Ed sabía que tenía razón. Se frotó de nuevo, indefenso, y luego, al ver a Vesicle tras el mostrador, se acercó a él y le dijo:

—¿Tienes pañuelos de papel o algo así?

—Hola, Ed —dijo Vesicle—. Tengo esto.

Sacó la Autocargadora Ultraligera que había cogido de la niña muerta y disparó al techo.

—¡Estoy tan asustado que podría cagarme! —le gritó a las hermanas Cray. Ellas parecieron sorprendidas—. ¡Así que ya sabéis: al carajo!

Saltó rápidamente de detrás del mostrador, cada nervio de su cuerpo disparando al azar. Apenas podía controlar sus miembros.

—Eh, joder, Ed. ¿Cómo lo estoy haciendo? —gritó. Ed, que estaba tan sorprendido como las hermanas Cray, se le quedó mirando.
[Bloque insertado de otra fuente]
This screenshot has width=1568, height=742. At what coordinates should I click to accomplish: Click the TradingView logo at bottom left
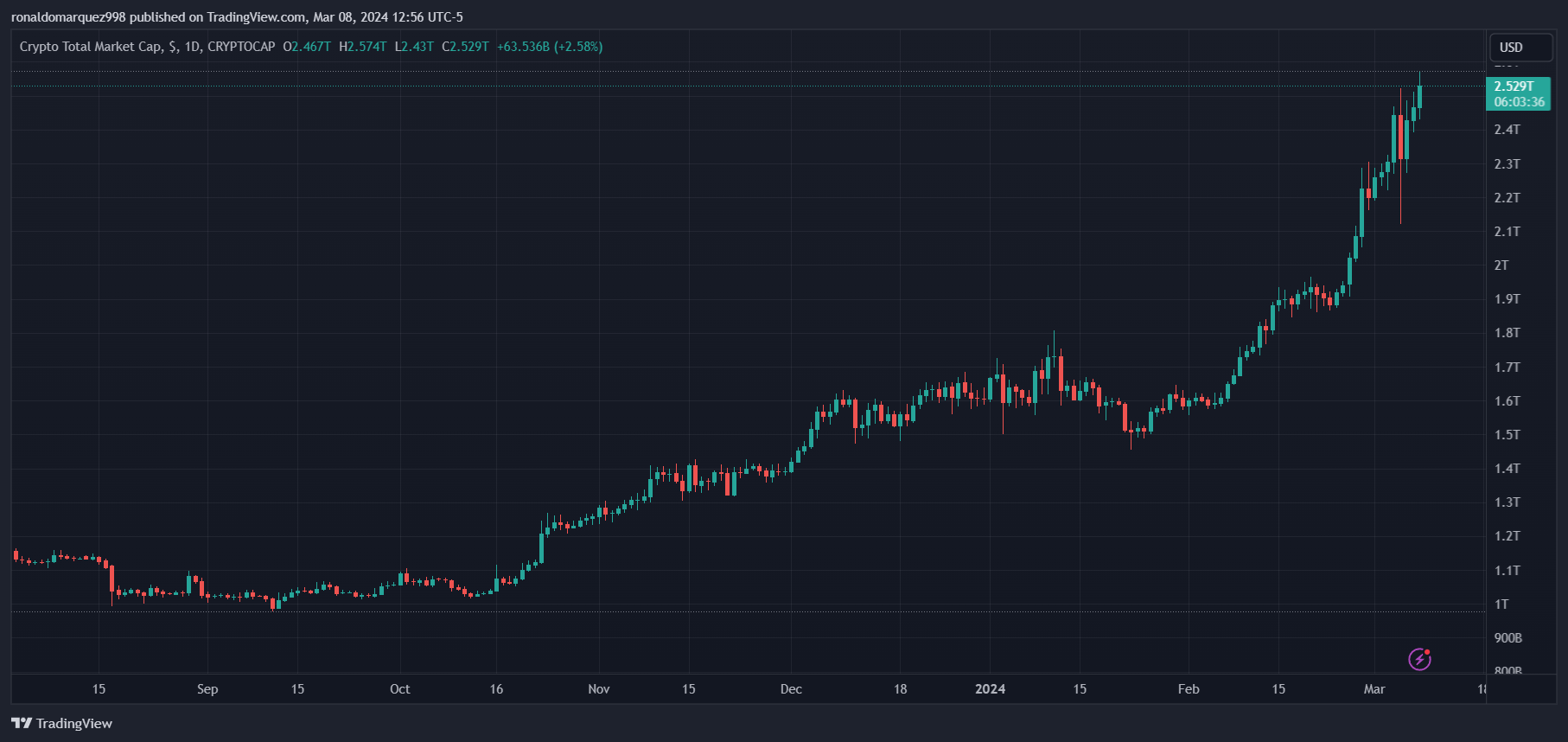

De un momento a otro, Bella y Evie despertarían de su trance de sorpresa. Se limpiarían el polvo de yeso de los hombros y algo serio empezaría a suceder.

—Jesús, Tig —dijo Ed.

Desnudo, apestando a fluido embalsamador y marcado por los «centros de energía neurotípicos» del tanque, un terrestre agotado con una cresta mohicana con raíces y un par de tatuajes de serpiente, salió corriendo a la calle. Pierpoint estaba desierta. Después de un momento, explosiones y destellos de luz iluminaron las ventanas de la granja de tanques. Entonces Tig Vesicle salió de espaldas, tambaleándose, con las mangas de su chaqueta ardiendo por el retroceso de la pistola de reacción.

—Eh, qué carajo —gritó—. ¡Estoy tan cabreado!

Se miraron el uno al otro con expresiones de terror y alivio. Chianese apagó el fuego con las manos. Con los brazos sobre los hombros se perdieron en la noche, ebrios por la química del momento y la camaradería.